The AAV1 and AAV6 receptor is a glycoprotein rather than a glycolipid. (A and B) Proteinase K treatment reduced AAV1 and AAV6 transduction. Cos-7 (A) and Pro-5 (B) cells were incubated in the presence or absence of 200 μg/ml proteinase K for 1 h at 37°C. The cells were transduced at an MOI of 1 × 10³ for 1 h with AAV1-luc, AAV-6-luc, AAV2-luc, or AAV5-luc, respectively. Luciferase expression was analyzed 24 h after transduction. (C) Glycosphingolipid synthesis inhibitor does not block AAV1 and AAV6 transduction. Cos-7 cells were treated for 40 h with PPMP before transduction with AAV1-luc, AAV6-luc, AAV2-luc, or AAV5-luc. Luciferase expression was analyzed 24 h after transduction.

FIG. 7.

N-linked, not O-linked, sialic acid facilitates AAV1 and AAV6 transduction. Cos-7 cells were treated with the indicated doses of N-benzyl GalNAc (A) or tunicamycin (B) for 24 h prior to transduction. Then the cells were transduced with AAV1-luc, AAV6-luc, AAV4-luc, or AAV2-luc. Luciferase expression was analyzed 24 h after transduction. The relative transduction efficiency was determined by comparison with control untreated cells and is presented in log scale. (C) Transduction of CHO cells (Pro-5) and N-linked-glycan-deficient CHO cells (Lec-1) with AAV1-luc, AAV6-luc, AAV2-luc, and AAV4-luc. RLU, relative light units.

FIG. 8.

AAV transduction of resialylated sialic acid-deficient Lec-2 cells.
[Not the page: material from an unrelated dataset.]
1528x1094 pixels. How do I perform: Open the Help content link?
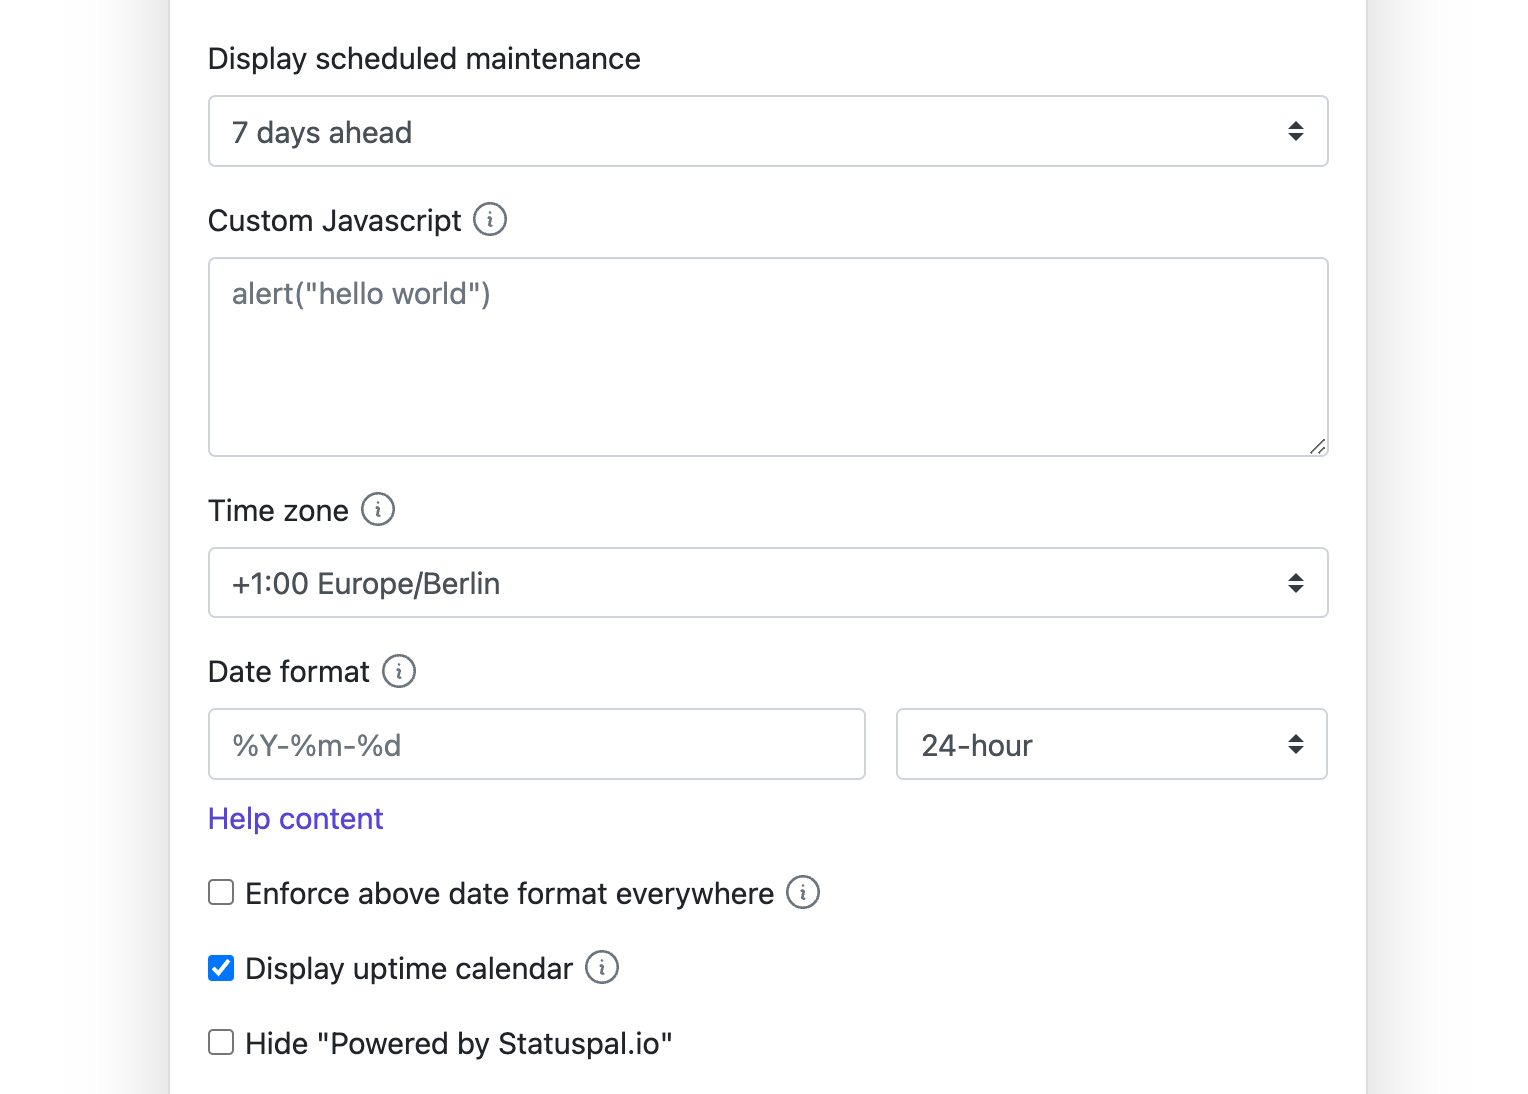pos(295,819)
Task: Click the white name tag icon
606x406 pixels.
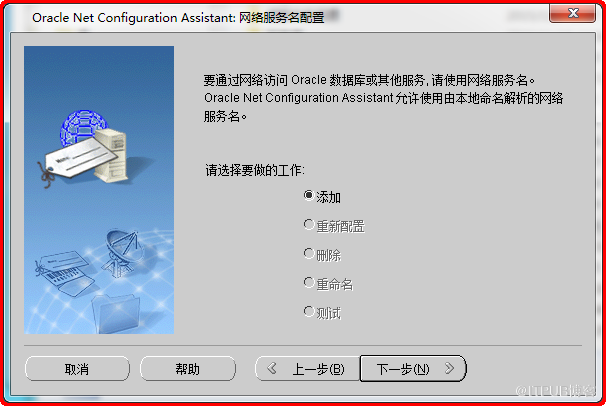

The following sialyltransferases were used to add specific sialic acids to the surfaces of Lec-2 cells: α2,3(O)-sialyltransferase, α2,3(N)-sialyltransferase, and α2,6(N)-sialyltransferase. Resialylated Lec-2 cells were then transduced (MOI, 1,000) with either AAV1-luc or AAV6-luc (A), AAV4-luc (B), or AAV2-luc (C), and luciferase expression was measured 24 h posttransduction. RLU, relative light units.

FIG. 9.

AAV1 and AAV6 transduction is not inhibited by mucin. Particles (2 × 10⁸) of AAV1-luc, AAV4-luc, or AAV6-luc were incubated with the indicated concentrations of mucin for 30 min at 20°C. Virus alone or virus plus mucin were added to Cos-7 cells growing in 24-well plates (2 × 10⁵ cells/well) in equal volumes of DMEM, and cells were incubated for 1 h at 37°C. Cells were rinsed twice with DMEM and incubated at 37°C. Luciferase expression was tested 24 h later. RLU, relative light units.

FIG. 10.

AAV1 capsid glycan specificity on glycan array. A total of 264 glycans were screened for binding to the capsids as described in Materials and Methods. The plot shows the average relative fluorescence (RFU) for the six addresses for each glycan (thick line) versus glycan number. The standard error measurement (SEM) in the fluorescence for the six addresses (thin line) is drawn at the top of each thick line. The four top hits (printed array addresses: 1, AGP; 2, AGP-A; 6, transferrin; 215, NeuAcα2-3GalNAcβ1-4GlcNAcβ) with acceptable SEMs are indicated, with their relative fluorescence levels given in parentheses. All glycans recognized contain a common motif: sialic acid linked to N-acetyl-lactosamine.